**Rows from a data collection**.
--- --- ---

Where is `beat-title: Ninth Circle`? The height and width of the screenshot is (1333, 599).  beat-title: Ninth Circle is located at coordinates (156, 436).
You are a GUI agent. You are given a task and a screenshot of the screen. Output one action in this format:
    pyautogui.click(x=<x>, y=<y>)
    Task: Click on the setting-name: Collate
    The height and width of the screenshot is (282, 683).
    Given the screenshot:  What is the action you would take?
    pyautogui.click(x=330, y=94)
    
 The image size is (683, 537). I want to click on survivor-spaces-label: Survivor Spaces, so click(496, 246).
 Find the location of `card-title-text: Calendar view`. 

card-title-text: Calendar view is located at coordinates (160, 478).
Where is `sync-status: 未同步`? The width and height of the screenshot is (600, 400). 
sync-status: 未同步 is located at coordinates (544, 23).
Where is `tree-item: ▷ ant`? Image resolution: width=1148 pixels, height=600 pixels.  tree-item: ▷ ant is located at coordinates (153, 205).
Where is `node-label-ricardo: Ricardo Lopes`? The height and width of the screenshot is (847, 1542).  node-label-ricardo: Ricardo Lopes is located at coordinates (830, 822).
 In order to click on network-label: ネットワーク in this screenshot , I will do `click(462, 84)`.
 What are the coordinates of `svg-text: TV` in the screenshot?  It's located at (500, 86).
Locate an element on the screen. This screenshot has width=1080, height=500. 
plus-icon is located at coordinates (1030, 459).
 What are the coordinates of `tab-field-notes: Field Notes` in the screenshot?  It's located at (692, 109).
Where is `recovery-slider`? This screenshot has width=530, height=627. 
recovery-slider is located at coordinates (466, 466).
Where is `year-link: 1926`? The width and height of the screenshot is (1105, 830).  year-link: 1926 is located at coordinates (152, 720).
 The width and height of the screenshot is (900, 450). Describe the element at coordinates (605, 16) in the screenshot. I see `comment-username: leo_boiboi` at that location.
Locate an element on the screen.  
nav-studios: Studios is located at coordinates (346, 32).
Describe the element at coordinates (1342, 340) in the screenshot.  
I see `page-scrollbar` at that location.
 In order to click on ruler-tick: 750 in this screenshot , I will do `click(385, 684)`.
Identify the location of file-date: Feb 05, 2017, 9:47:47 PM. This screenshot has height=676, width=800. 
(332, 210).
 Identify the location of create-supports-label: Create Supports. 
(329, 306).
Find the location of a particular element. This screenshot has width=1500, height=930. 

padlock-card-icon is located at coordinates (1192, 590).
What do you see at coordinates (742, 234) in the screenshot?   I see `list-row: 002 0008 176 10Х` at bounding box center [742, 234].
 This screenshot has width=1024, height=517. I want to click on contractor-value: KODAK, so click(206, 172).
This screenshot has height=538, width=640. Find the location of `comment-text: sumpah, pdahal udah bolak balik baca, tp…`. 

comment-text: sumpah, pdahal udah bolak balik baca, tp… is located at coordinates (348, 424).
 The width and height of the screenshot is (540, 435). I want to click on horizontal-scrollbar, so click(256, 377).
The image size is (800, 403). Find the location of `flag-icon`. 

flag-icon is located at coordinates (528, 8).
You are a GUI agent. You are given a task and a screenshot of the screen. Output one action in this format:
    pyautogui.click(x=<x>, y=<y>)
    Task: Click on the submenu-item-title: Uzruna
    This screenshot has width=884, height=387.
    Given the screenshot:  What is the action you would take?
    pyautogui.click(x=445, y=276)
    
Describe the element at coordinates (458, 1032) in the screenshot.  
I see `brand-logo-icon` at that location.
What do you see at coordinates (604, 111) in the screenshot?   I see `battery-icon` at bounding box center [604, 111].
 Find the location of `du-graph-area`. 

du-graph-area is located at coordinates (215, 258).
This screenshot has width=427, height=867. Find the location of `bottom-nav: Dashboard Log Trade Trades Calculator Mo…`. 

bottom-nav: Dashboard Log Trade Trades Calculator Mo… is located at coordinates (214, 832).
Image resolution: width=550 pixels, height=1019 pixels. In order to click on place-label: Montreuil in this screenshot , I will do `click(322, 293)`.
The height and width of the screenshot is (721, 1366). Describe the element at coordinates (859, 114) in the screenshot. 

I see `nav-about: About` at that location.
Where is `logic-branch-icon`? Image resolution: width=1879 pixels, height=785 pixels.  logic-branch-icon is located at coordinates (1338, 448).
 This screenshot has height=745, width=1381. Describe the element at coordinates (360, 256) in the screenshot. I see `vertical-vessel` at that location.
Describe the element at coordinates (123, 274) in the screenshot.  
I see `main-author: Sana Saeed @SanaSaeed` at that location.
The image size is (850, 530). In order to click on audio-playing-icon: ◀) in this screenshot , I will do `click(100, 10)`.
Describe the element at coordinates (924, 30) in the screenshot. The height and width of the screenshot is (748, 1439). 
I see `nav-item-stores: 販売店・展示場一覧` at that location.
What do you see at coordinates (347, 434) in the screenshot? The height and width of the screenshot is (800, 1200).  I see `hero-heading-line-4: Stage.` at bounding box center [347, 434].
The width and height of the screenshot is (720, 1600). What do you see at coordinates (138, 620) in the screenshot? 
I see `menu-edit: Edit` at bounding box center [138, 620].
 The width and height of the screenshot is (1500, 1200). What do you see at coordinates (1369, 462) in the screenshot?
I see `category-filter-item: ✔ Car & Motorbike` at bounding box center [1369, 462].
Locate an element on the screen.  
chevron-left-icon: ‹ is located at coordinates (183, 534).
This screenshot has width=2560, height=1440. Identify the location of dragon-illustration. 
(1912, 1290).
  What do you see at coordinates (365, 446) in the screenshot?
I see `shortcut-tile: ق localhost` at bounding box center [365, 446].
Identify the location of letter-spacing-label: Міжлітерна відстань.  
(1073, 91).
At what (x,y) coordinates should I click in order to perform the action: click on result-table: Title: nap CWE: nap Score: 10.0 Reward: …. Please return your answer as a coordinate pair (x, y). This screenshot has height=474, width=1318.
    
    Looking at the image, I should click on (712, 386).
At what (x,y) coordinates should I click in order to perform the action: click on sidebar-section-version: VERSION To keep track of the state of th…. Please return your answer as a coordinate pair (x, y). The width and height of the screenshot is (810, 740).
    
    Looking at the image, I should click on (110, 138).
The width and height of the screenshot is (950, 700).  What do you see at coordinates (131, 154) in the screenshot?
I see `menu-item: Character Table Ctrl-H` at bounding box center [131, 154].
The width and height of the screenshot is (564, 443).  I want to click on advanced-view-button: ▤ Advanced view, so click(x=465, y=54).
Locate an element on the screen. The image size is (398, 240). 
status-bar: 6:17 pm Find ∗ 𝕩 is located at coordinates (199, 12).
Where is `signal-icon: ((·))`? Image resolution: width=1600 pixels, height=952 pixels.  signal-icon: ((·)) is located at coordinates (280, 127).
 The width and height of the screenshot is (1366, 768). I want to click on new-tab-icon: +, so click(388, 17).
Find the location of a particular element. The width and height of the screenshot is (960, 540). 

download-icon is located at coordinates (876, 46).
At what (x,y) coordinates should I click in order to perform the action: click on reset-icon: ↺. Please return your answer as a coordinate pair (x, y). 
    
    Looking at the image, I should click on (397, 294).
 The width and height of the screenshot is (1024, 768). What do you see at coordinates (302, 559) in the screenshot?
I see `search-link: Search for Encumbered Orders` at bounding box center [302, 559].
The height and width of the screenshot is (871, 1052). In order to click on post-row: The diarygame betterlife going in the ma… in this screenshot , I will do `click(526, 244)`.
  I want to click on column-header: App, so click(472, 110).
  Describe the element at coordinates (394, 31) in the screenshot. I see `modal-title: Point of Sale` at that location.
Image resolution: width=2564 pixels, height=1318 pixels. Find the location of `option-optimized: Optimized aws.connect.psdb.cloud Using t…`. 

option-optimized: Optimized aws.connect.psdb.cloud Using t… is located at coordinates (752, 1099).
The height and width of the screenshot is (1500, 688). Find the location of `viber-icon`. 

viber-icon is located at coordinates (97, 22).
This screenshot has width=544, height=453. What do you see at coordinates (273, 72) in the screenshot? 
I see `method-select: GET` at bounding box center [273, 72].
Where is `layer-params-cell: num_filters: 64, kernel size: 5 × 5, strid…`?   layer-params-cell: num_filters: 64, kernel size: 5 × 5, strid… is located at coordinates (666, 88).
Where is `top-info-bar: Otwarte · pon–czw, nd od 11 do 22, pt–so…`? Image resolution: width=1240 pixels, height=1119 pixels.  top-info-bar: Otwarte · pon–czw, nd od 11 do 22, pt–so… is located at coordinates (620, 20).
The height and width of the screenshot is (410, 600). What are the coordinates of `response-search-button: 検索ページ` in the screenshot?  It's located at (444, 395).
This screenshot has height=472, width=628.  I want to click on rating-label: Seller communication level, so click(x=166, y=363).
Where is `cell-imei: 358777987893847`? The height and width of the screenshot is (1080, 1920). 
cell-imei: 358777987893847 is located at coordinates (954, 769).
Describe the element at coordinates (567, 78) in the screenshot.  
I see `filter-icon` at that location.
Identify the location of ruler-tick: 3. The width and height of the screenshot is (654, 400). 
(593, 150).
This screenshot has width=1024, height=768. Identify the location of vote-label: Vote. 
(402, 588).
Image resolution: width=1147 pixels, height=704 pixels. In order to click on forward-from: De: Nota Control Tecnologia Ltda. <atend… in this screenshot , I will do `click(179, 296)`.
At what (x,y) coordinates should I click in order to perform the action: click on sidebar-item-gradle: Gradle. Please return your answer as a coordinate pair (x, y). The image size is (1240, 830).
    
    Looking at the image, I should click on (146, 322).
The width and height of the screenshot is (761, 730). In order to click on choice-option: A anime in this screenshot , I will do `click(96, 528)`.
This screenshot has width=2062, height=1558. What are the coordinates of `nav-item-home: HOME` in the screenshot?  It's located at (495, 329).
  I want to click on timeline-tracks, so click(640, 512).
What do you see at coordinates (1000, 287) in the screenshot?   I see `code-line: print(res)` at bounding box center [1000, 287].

--- --- ---

Starting at the row containing "The image size is (850, 530)." and ending at the row containing "Looking at the image, I should click on (712, 386).", replace "Identify the location of" with "Find the position of" and output only those rows, leaving everything else unchanged.

**EXERCISE RESPONSE**.
The image size is (850, 530). In order to click on audio-playing-icon: ◀) in this screenshot , I will do `click(100, 10)`.
Describe the element at coordinates (924, 30) in the screenshot. The height and width of the screenshot is (748, 1439). 
I see `nav-item-stores: 販売店・展示場一覧` at that location.
What do you see at coordinates (347, 434) in the screenshot? The height and width of the screenshot is (800, 1200).  I see `hero-heading-line-4: Stage.` at bounding box center [347, 434].
The width and height of the screenshot is (720, 1600). What do you see at coordinates (138, 620) in the screenshot? 
I see `menu-edit: Edit` at bounding box center [138, 620].
 The width and height of the screenshot is (1500, 1200). What do you see at coordinates (1369, 462) in the screenshot?
I see `category-filter-item: ✔ Car & Motorbike` at bounding box center [1369, 462].
Locate an element on the screen.  
chevron-left-icon: ‹ is located at coordinates (183, 534).
This screenshot has width=2560, height=1440. Find the position of dragon-illustration. 
(1912, 1290).
  What do you see at coordinates (365, 446) in the screenshot?
I see `shortcut-tile: ق localhost` at bounding box center [365, 446].
Find the position of letter-spacing-label: Міжлітерна відстань.  
(1073, 91).
At what (x,y) coordinates should I click in order to perform the action: click on result-table: Title: nap CWE: nap Score: 10.0 Reward: …. Please return your answer as a coordinate pair (x, y). This screenshot has height=474, width=1318.
    
    Looking at the image, I should click on (712, 386).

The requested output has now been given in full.